Do you eat to belong? Eat to know? I've given serious thought to finding the best Green Chile Stew receipe as I eat my way around the area sampling this dish. I've tried before to find the best Clam Chowder and the Best Texas Chili and the Best Gumbo at previous junctures in my life. I read through the Green Chile Bible, Edible Santa Fe, tasted the fare here and there and found Cafe Pasqual's Green Chile and Pork Stew recipe in this month's Santa Fean magazine to be the one recipe I want to work with at home. The recipe is in the cookbook, Cooking with Cafe Pasqual's: Recipes from Santa Fe's Renowned Corner Cafe by Katharine Kagel. Cafe Pasqual's is one of my favorite haunts. My husband might want to play with other recipes. For now, we're cookin'. Later we'll share with you what we come up with. Loving eating, swallowing a new place and life bite by bite.

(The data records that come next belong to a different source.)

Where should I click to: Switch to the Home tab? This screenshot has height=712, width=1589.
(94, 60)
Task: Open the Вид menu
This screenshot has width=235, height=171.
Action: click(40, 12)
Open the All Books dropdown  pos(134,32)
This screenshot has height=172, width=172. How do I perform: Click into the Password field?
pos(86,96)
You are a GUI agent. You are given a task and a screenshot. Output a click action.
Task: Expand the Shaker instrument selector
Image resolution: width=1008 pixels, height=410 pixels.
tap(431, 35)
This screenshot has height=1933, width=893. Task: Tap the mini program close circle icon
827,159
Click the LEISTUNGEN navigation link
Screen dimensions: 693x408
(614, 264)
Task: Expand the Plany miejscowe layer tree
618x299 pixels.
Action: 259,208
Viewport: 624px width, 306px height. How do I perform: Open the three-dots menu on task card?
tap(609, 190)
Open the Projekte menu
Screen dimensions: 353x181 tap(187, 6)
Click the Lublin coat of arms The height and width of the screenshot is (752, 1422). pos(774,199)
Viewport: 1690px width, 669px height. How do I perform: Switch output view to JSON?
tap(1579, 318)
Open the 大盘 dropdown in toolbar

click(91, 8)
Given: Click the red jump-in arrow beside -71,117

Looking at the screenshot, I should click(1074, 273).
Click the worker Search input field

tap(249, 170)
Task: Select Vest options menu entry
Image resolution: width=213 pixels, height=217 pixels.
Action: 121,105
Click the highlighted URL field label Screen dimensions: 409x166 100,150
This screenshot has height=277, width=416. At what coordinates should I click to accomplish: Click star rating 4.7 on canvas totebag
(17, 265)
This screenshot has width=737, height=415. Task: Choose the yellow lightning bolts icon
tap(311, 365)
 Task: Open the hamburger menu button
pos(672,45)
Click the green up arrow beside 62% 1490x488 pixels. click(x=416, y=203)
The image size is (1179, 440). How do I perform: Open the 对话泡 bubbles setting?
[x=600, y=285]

update: I've now tried a bunch of versions, including a good Buffalo Green Chile Stew courtesy of LaMont's Wild West Buffalo, who raise the beeves. Continue on the flip for my recipe for Buffalo Green Chile Stew. I'll post my recipe for The Best Chile Stew and put a link here once it is perfected (wink).
Buffalo Green Chile Stew
If you can't use buffalo, you can use lean pork or chicken or even beef.
2 pounds cubed Buffalo meat
2 tablespoons olive oil
1 large yellow onion, chopped
2 cloves garlic, minced fine
6 to 8 green New Mexican chiles, roasted, peeled, stems removed, chopped
2 stalks celery, diced
2 carrots, peeled and diced
1 large potato, peeled and diced
2 tomatoes, peeled and chopped
4 cups water and if needed, 1 cup water to replenish
1/4 teaspoon dried oregano, Mexican if possible
Place the buffalo in a skillet and brown it in the olive oil, then remove the meat and place it in a kettle or stock pot. Saute the celery, 1/2 the garlic and the onions in the skillet, adding more oil if necessary, and sauté until they are browned. Add the rest of the garlic and cook for an additional minute or so.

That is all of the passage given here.